_EXCERPT TO READ_:
_ _ _ _ _ _ _

SLR - October 2011 - Matthew J. Hentges

Foot and Ankle Reconstruction: Pedicled Muscle Flaps versus Free Flaps and the Role of Diabetes

Reference: Ducic, I., Attinger, C.E. (2011). Foot and ankle reconstruction: Pedicled muscle flaps versus free flaps and the role of diabetes. Plastic and Reconstructive Surgery, 128(1), 173-180.               

Scientific Literature Review

Reviewed by: Matthew J. Hentges, DPM
Residency Program: The Western Pennsylvania Hospital, Pittsburgh, PA

Podiatric Relevance:
The need for soft tissue coverage of wounds is common in the diabetic patient.  This article analyzes the influence of diabetes mellitus on the results of pedicled muscle flaps versus free flaps for complex foot and ankle reconstruction.

Methods:
Thirty-eight diabetic patients and 42 nondiabetic patients were identified from the Georgetown Wound Registry from 1990 to 2000.  The follow-up was 8.1 ± 3.1 years.  Pedicled muscle flaps were utilized for small defects while free flaps were the reconstructive choice for defects with exposed tendon, joint, or bone. Outcomes analyzed included postoperative complications, healing rates, time to heal, length of time the wound remained healed, limb salvage, and patient survival. Patient satisfaction and ambulatory status were also evaluated by phone survey.

Results:
Thirty-four pedicled muscle flaps were utilized to cover soft tissue defects in 32 patients.  Fifty-two free flaps were utilized to cover defects in 48 patients.  Pedicled muscle flaps resulted in 31/34 wounds healed (91%), a 94% limb salvage rate, and a 74% patient survival rate. There was an overall complication rate of 33% in the pedicled muscle flap group.  Free flaps resulted in 48/51 wounds healed (94%), a 96% limb salvage rate, and a 77% patient survival rate.  There was an overall complication rate of 17% in the free flap group.  There was no statistically significant difference noted in the healing time, complications, flap success, limb salvage, or ambulatory status when comparing patients the diabetic cohort versus the non-diabetic cohort.

Conclusions:
Diabetes does not appear to adversely affect complex foot and ankle reconstruction with pedicled muscle flaps or free tissue transfer.  Pedicled muscle flaps were found to be as effective as free flaps for reconstruction.  It should be noted that the presence of diabetes did result in more debridements, longer healing time, and a decreased long-term survival.  However, the limb salvage rate does appear to prolong survival of diabetic patients when compared with historical diabetic controls.  Diabetes does not appear to be a contraindication of flap reconstruction for limb salvage of the foot and ankle.

_ _ _ _ _ _ _

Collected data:
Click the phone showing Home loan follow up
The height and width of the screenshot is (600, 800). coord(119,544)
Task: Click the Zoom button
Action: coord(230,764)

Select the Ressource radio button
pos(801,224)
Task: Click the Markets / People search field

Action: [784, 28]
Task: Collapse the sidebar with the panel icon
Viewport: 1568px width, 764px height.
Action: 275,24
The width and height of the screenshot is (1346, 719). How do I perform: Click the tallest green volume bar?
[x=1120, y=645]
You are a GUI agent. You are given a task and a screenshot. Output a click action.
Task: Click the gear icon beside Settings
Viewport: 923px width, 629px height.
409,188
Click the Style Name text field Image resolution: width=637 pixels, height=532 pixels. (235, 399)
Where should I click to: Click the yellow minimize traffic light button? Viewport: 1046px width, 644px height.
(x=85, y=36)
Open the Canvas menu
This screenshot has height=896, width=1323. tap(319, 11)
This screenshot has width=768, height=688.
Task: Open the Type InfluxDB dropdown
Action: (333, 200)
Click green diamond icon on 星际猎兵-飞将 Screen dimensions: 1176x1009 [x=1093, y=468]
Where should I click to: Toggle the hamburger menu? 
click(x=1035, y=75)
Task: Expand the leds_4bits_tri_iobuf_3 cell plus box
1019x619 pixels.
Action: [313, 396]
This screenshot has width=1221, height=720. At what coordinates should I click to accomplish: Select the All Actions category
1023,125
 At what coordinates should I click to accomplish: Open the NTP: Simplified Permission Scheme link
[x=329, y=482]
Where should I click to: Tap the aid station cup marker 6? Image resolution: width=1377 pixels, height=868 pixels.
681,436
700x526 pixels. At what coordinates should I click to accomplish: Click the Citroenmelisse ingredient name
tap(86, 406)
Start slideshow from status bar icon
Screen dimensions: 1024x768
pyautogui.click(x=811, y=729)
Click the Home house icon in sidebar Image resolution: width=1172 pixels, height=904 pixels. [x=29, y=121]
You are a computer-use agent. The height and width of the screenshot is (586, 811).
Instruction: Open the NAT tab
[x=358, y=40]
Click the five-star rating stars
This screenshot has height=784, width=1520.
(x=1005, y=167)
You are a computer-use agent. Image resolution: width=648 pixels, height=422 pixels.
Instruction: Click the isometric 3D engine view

_ _ _ _ _ _ _

_EXERCISES TO COMPLETE_:
1. Using the review of flap reconstruction in diabetic patients, say whether each statement agrees with it, answering yes or no and quoting the deciding words: (a) The follow-up period was 8.1 ± 3.1 years. (b) Pedicled muscle flaps were used for defects with exposed bone. (c) The free flap group had a higher overall complication rate than the pedicled muscle flap group.
2. Answer these questions from the review of flap reconstruction in diabetic patients:
(a) From which registry were the patients identified?
(b) What limb salvage rate did pedicled muscle flaps achieve?
(c) How were patient satisfaction and ambulatory status evaluated?
The collected data has no part in this work.

_EXPECTED OUTPUTS_:
1.
(a) Yes: "The follow-up was 8.1 ± 3.1 years."
(b) No: "Pedicled muscle flaps were utilized for small defects while free flaps were the reconstructive choice for defects with exposed tendon, joint, or bone."
(c) No: "There was an overall complication rate of 33% in the pedicled muscle flap group." and "There was an overall complication rate of 17% in the free flap group."

2.
(a) The Georgetown Wound Registry
(b) 94%
(c) By phone survey